5. “Ey iman edenler, Allah’ın yardımcıları olun. Nitekim Meryem oğlu İsa havarilerine, ‘Allah’a yardımcılarım kimdir?’ diye sorduğunda havariler, ‘Biziz Allah’ın yardımcıları’ demişlerdi. Bunun üzerine İsrailoğulları’ndan bir kısmı iman etmiş, diğer bir kısmı da inkâr etmişti. Nihayet biz inananları düşmanlarına karşı destekledik. Böylece üstün geldiler.” (Sâf 14) 

Yukarıdaki ayet-i kerimelerin ikisinde Hz. İsa aleyhisselamın ve havarilerinin dilinden Allah’a yardımdan söz edilmektedir. Hz. İsa, İsrailoğulları’ndaki inkârcılığı sezince, Allah’a yardımcılarının kim olduğunu sormuş, havariler de kendilerinin Allah’ın yardımcıları olduğunu söylemişlerdir. 

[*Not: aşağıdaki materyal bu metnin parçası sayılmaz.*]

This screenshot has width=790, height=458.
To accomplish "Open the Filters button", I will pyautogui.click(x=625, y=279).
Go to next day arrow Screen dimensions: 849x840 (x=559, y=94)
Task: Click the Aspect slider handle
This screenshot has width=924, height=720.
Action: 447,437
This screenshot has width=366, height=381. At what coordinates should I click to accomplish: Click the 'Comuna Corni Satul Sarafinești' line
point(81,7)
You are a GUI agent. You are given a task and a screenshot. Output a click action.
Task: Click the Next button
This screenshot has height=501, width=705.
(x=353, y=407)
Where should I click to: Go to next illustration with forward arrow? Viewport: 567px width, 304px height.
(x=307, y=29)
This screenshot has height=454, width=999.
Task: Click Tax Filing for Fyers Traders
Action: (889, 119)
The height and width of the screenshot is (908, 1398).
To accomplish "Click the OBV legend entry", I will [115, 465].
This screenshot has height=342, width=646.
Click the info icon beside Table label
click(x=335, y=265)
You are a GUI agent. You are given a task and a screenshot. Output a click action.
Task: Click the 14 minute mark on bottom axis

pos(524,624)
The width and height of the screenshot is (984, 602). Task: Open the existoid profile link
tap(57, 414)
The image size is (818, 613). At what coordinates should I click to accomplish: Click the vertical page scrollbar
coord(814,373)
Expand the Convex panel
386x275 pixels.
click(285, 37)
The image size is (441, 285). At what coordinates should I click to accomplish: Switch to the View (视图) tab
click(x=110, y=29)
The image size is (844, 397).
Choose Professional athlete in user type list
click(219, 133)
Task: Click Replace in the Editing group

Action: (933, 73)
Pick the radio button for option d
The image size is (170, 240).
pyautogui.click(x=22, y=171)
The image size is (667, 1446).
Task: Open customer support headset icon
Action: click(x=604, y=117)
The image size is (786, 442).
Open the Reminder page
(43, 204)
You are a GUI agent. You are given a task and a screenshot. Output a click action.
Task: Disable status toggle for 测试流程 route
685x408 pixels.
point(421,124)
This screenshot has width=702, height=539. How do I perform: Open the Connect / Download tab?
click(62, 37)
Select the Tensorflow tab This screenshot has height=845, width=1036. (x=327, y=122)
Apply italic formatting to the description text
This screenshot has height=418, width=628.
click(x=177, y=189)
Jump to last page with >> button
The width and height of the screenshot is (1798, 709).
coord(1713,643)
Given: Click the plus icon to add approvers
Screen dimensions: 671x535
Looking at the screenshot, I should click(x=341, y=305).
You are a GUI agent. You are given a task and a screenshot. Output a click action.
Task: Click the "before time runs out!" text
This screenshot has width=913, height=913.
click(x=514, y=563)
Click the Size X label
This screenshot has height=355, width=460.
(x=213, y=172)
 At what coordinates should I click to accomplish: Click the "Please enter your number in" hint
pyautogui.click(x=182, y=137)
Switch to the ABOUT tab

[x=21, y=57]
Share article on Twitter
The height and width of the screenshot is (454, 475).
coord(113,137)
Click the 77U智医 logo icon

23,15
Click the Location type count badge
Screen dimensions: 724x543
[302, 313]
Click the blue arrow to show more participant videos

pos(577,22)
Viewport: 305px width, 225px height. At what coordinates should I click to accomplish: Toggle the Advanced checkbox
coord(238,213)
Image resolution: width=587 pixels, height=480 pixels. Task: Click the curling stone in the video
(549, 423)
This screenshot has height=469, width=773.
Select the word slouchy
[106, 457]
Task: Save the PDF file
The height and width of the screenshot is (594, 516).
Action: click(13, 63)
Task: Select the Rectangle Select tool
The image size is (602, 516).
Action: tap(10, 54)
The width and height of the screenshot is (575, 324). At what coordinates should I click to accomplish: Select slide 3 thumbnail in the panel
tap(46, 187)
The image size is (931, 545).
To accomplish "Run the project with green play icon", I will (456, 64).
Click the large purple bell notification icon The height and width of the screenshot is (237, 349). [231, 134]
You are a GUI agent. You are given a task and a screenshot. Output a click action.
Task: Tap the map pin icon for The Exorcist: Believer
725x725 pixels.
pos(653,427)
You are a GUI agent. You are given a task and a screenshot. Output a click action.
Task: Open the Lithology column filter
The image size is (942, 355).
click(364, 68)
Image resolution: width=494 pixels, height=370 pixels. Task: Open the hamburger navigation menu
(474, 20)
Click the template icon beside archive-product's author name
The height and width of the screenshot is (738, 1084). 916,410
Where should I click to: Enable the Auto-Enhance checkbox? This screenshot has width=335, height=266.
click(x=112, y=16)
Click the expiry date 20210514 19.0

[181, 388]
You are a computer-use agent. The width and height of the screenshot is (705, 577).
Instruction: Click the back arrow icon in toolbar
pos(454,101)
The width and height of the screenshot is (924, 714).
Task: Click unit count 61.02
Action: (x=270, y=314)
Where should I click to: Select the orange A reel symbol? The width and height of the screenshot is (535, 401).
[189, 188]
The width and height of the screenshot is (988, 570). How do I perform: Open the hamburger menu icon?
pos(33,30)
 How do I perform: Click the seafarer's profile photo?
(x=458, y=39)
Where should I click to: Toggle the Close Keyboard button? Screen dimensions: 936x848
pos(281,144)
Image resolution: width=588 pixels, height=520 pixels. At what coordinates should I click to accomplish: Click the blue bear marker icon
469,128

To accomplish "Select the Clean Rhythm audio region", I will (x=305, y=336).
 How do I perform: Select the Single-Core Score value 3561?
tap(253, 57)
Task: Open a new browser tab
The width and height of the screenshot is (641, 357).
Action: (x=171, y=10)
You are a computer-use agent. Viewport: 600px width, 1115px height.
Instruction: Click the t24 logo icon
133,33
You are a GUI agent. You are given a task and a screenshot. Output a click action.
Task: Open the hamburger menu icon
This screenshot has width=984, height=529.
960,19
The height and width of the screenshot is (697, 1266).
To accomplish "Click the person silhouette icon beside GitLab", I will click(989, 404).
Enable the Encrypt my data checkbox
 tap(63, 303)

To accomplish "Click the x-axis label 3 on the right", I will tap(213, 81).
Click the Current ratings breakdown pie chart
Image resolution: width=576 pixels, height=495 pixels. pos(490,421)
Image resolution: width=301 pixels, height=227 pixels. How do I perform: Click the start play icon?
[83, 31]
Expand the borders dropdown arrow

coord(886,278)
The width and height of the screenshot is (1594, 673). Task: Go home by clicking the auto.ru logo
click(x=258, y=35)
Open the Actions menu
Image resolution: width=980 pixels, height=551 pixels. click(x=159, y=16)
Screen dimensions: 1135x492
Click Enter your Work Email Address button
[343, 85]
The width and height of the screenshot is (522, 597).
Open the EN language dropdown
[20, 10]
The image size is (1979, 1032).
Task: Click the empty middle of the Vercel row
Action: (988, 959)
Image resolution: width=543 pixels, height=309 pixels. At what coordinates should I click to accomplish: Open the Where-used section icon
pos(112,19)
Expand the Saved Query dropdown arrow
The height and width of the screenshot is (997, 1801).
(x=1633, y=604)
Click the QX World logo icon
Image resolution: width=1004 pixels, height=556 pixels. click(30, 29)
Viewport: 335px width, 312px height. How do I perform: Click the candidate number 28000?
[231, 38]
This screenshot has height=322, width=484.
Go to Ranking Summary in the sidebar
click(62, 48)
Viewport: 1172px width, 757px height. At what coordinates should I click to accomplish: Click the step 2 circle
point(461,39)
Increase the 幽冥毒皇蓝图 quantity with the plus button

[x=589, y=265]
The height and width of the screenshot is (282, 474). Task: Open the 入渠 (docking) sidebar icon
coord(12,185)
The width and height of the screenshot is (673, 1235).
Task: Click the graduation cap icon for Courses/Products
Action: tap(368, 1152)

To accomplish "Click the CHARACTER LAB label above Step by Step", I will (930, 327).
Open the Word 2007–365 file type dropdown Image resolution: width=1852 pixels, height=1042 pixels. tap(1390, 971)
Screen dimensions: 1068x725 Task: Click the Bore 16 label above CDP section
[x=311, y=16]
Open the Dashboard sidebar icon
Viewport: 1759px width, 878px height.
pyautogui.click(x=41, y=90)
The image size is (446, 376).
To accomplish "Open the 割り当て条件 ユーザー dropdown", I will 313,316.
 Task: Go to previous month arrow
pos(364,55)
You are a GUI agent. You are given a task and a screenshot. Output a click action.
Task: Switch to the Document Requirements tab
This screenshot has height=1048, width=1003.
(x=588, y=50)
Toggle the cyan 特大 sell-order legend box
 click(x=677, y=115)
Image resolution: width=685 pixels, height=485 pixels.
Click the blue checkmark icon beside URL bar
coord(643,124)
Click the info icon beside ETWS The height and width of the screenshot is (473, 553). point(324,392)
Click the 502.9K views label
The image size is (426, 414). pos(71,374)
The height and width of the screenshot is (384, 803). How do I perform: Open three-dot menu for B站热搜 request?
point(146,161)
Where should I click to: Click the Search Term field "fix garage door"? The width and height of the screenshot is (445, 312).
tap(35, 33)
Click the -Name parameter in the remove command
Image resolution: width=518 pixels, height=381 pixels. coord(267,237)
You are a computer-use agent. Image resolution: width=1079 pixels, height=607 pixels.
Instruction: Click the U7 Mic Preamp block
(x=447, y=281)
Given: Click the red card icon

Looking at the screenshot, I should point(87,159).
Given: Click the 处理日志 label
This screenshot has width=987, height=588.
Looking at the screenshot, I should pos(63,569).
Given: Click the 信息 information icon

Diğer iki ayette ise Allah, kendisine yardım edenlere kendisinin de yardım edeceğini söylemektedir. Bir diğer ayette de Allah’a ve Peygamberi’ne yardım eden muhacirler söz konusu edilmektedir.

Meali verilen ayet-i kerimelerde Allah’a yardım etmede kullanılan kelimeler, ‘nasara’ kökünden gelen “ensâr: yardımcılar” “yensuru: yardım eder”, “tensuru: yardım edersin”, “yensurûne: yardım ederler” kelimeleridir ve bilinen anlamlarıyla birisinin diğerine yardım etmesi anlamında veya bunun türevleri olarak kullanılmaktadırlar.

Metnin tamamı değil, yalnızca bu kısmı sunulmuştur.